Presentation #430.01 in the session Exoplanet Direct Imaging.
With the recent application of coronagraph instruments to the field of exoplanet science, the range of detectable exoplanets has expanded drastically. The Roman Space Telescope will introduce an even deeper contrast regime, with the ability of its Coronagraph Instrument (CGI) to image cold Jovian exoplanets directly in reflected visible light. In this talk, we share predictions for the mass and orbit retrieval of such planets using CGI.
We have modeled the astrometry and flux of a preliminary “shortlist” of confirmed exoplanets that could be ideal targets for CGI observation based on their known characteristics. For planets whose exact mass and orbit inclination are unknown (as is the case with most planets discovered through radial velocity measurements), we model a range of inclination cases from 20- to 90-degrees and infer the remainder of the orbital parameters necessary for modeling. For each of these planets and inclination cases, we analyze the simulated data assuming only a few available observation epochs.
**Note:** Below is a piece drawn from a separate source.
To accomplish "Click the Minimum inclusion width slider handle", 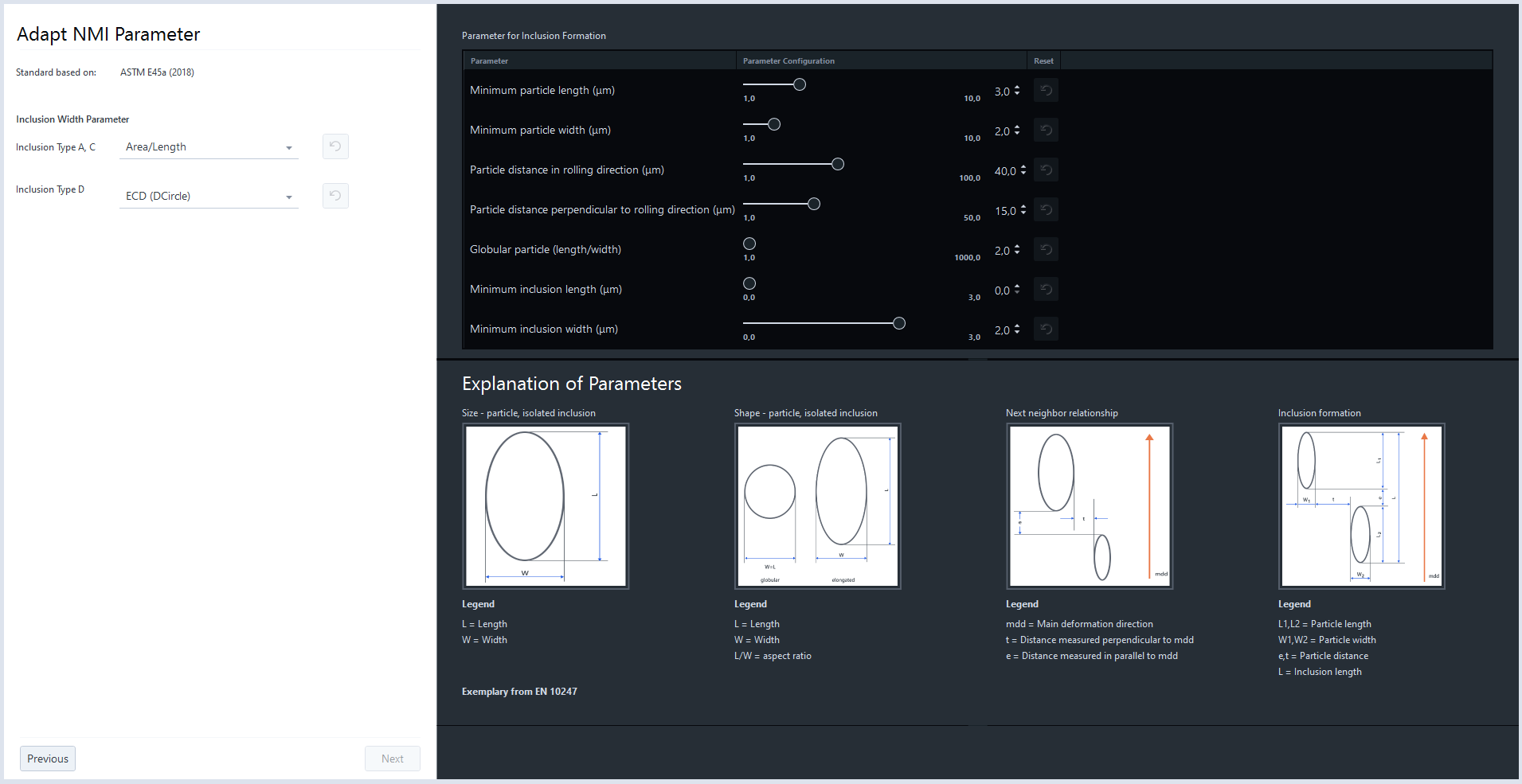I will [899, 323].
By comparing the “true” planet parameters to the “measured” parameters that we extract, we predict the ability of the Roman CGI to perform orbit and mass retrieval of the target planets.
This work is a critical step in determining the best target planets to image in the Roman CGI primary mission, and it provides insight into the geometrical constraints of exoplanet characterization and orbit retrieval with direct imaging.